-- Directions --
Would you retype exactly the lines below, from the one containing "You are a computer-use" through the end of the entries, both ends included, but not the pictures?

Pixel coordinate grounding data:

━━━━━━

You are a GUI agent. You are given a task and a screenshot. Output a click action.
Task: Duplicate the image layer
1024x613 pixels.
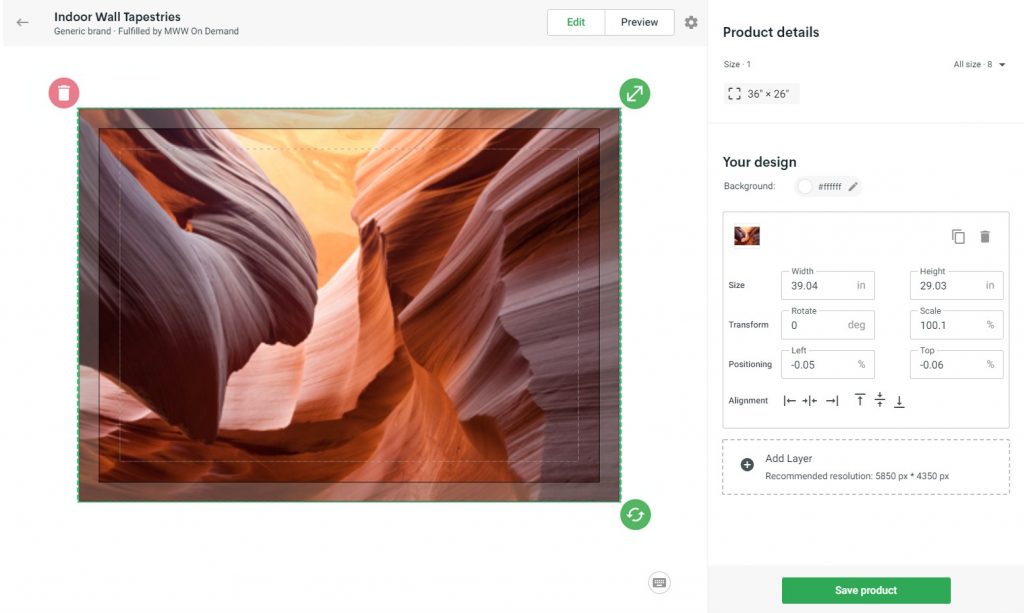pos(958,237)
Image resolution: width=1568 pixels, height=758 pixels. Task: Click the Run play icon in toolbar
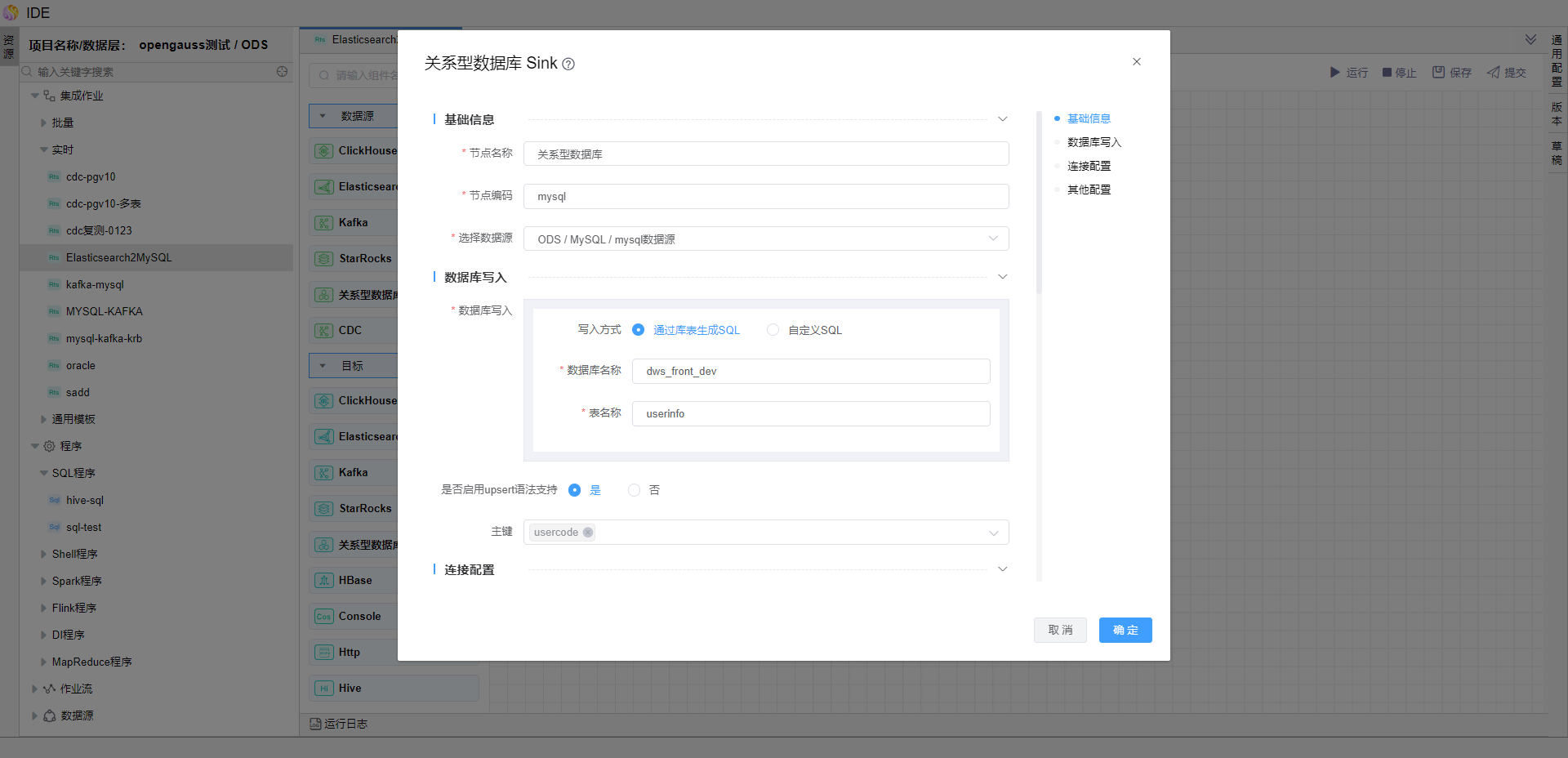click(x=1334, y=73)
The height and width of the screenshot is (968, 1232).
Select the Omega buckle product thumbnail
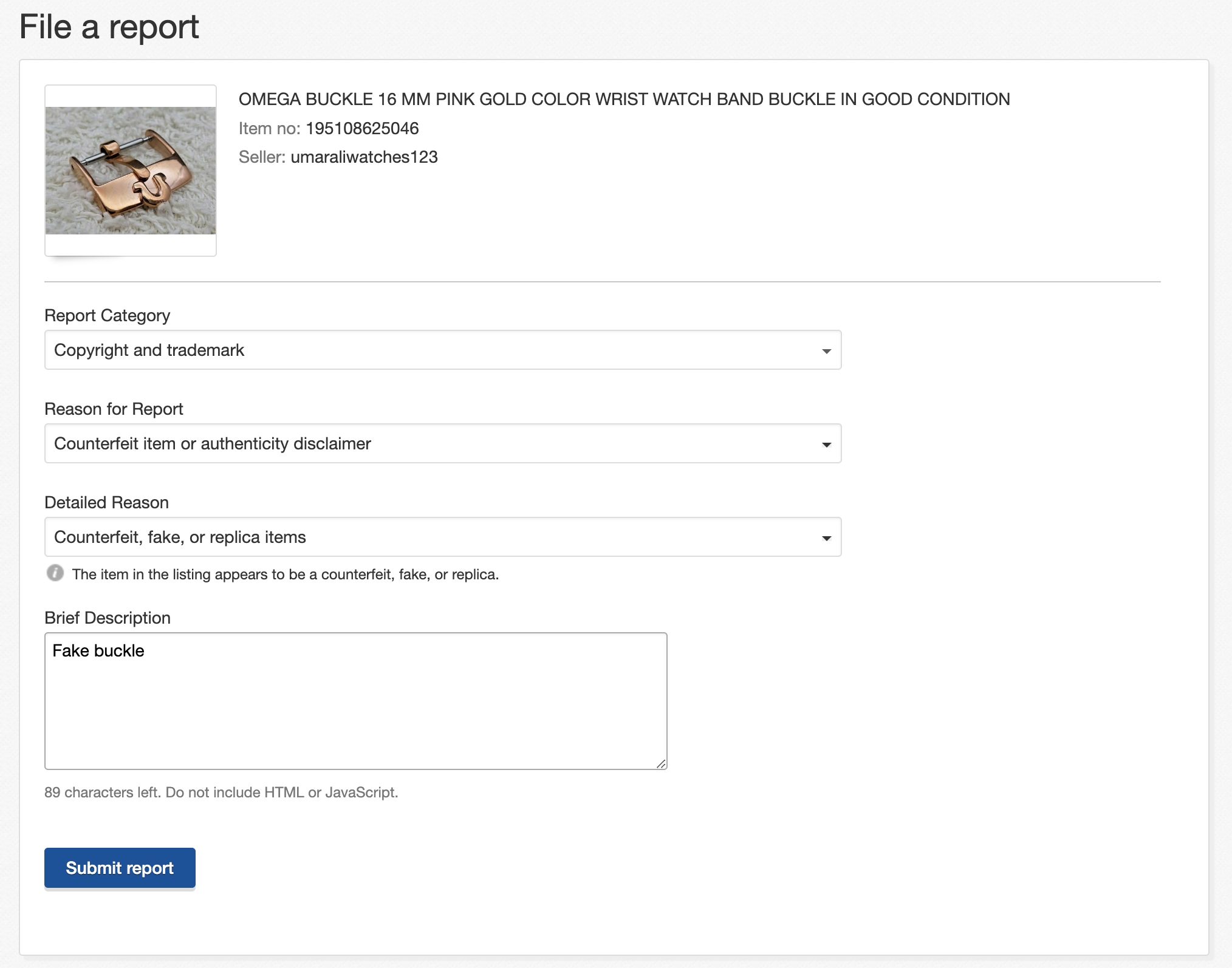click(x=131, y=171)

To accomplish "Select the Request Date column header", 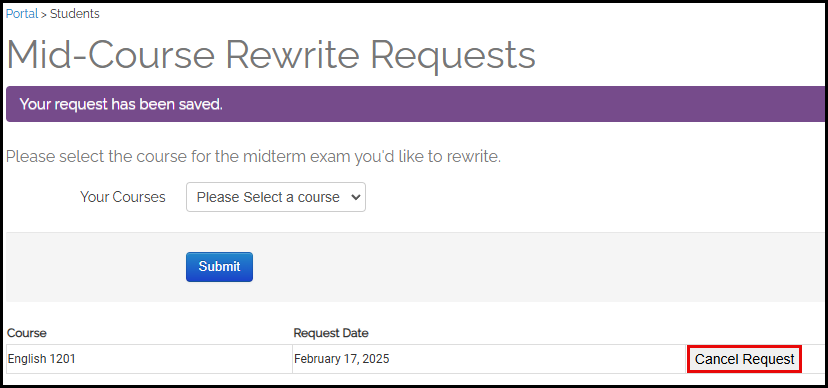I will point(331,333).
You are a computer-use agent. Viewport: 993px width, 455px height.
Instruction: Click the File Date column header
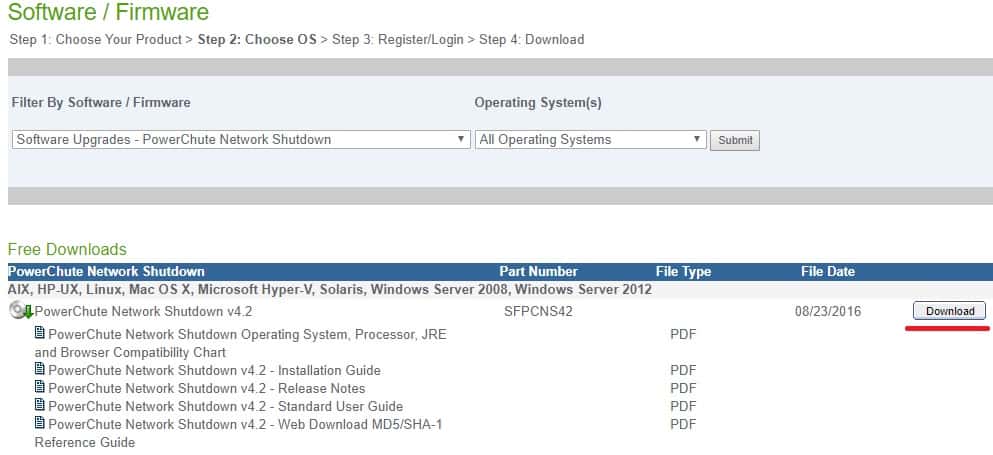tap(827, 271)
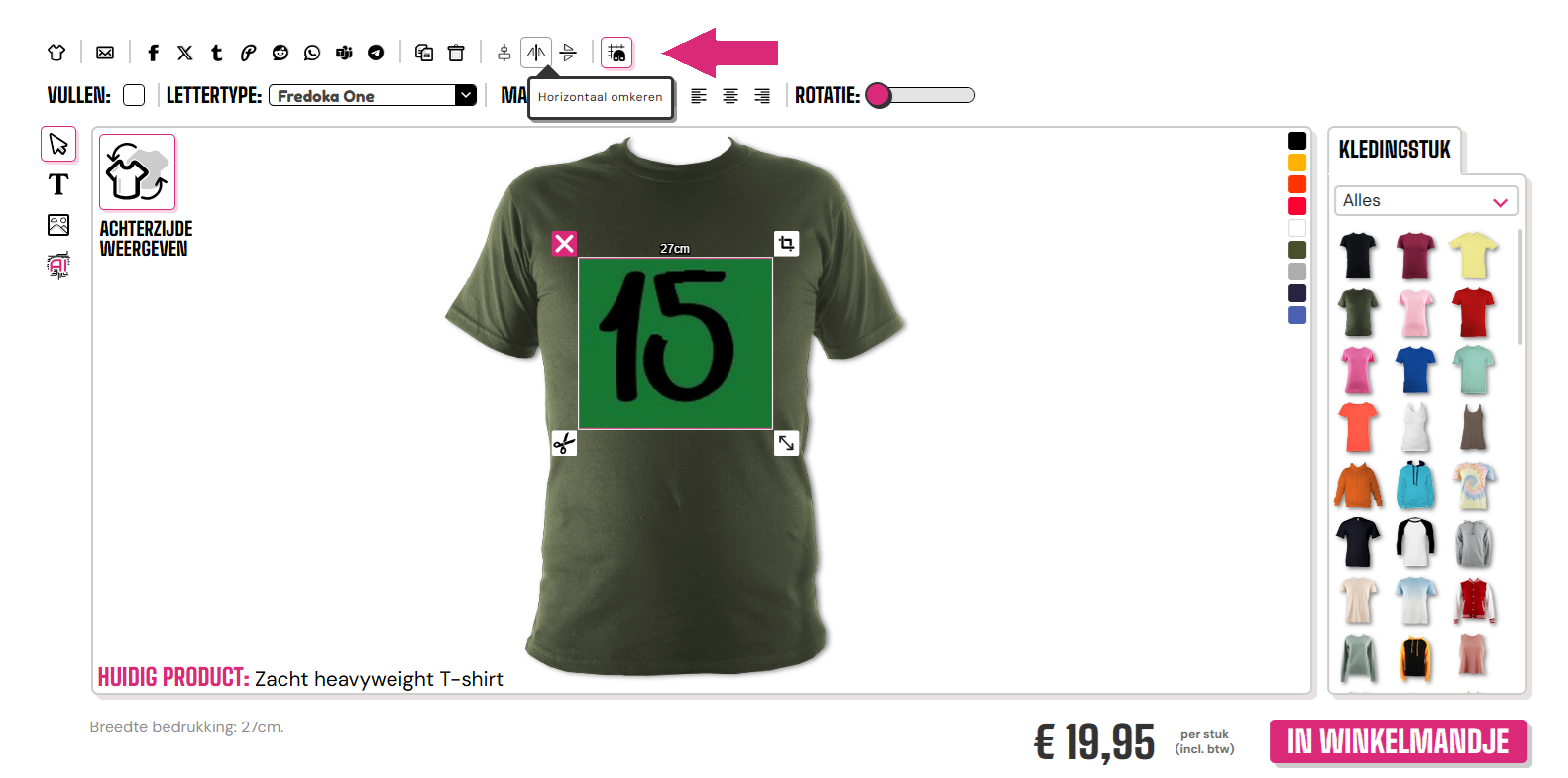Flip the design vertically with toolbar icon
Screen dimensions: 1568x778
pyautogui.click(x=568, y=53)
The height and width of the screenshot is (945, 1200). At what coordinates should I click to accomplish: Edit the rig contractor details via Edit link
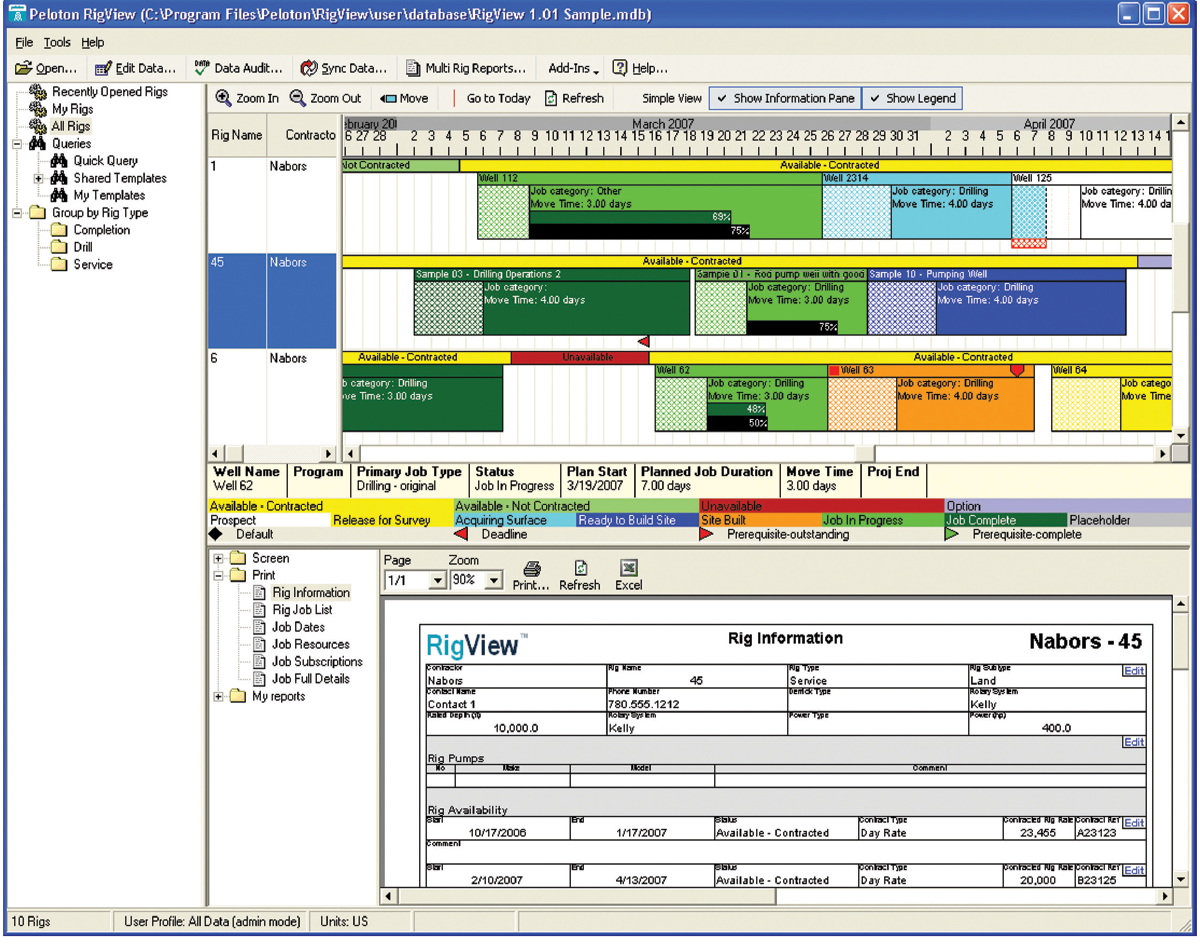point(1133,670)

━━━━━━

-- Response to the exercise --
You are a computer-use agent. Viewport: 993px width, 455px height.
Instruction: Click the File Date column header
tap(827, 271)
Flip the design vertically with toolbar icon
Screen dimensions: 1568x778
pyautogui.click(x=568, y=53)
The height and width of the screenshot is (945, 1200). At what coordinates should I click to accomplish: Edit the rig contractor details via Edit link
point(1133,670)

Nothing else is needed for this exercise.